EXERCISE DESCRIPTION
Reproduce word for word the part of the chest CT evaluation text between "All chest CT" and "PAVM was measured.", inclusive.

SELECTED EXCERPT
━━━━━━━━━━━━━━━━━━━━━━━━━━━━━━

All chest CT images were evaluated by an interventional radiologist and pulmonologist with expertise in HHT and were discussed in a multidisciplinary consensus meeting in which the radiologists and pulmonologists were unaware of the results of TTCE. All PAVMs with a feeding artery diameter of ≥3 mm were considered accessible for transcatheter embolotherapy. For PAVMs with a smaller diameter, feasibility for embolisation was based on the anatomy and location of the PAVM. Increase in PAVM was defined as increase of the PAVM feeding artery and/or presence of new PAVMs. When more than one PAVM was present, the feeding artery of the largest PAVM was measured.

━━━━━━━━━━━━━━━━━━━━━━━━━━━━━━

DATA LISTING
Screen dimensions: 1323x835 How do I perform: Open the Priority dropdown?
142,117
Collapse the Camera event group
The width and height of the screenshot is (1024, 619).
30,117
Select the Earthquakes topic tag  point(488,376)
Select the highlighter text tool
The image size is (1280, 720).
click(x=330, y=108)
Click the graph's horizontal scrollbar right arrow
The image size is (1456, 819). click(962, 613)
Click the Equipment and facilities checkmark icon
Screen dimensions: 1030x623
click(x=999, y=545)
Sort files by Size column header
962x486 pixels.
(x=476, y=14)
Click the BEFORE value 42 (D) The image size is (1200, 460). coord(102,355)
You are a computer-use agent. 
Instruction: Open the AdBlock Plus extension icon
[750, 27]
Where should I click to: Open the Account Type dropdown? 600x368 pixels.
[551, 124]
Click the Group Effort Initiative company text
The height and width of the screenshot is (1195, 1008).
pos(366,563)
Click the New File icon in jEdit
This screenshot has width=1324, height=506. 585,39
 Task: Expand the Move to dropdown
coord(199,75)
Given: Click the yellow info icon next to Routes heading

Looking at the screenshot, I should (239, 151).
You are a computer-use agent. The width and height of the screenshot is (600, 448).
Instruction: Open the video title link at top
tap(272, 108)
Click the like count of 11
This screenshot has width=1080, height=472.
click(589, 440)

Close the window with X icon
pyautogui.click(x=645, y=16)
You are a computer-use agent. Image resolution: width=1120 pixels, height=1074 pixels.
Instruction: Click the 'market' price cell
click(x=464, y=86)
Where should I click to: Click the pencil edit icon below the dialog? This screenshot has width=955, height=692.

━━━━━━━━━━━━━━━━━━━━━━━━━━━━━━

OUTPUT
All chest CT images were evaluated by an interventional radiologist and pulmonologist with expertise in HHT and were discussed in a multidisciplinary consensus meeting in which the radiologists and pulmonologists were unaware of the results of TTCE. All PAVMs with a feeding artery diameter of ≥3 mm were considered accessible for transcatheter embolotherapy. For PAVMs with a smaller diameter, feasibility for embolisation was based on the anatomy and location of the PAVM. Increase in PAVM was defined as increase of the PAVM feeding artery and/or presence of new PAVMs. When more than one PAVM was present, the feeding artery of the largest PAVM was measured.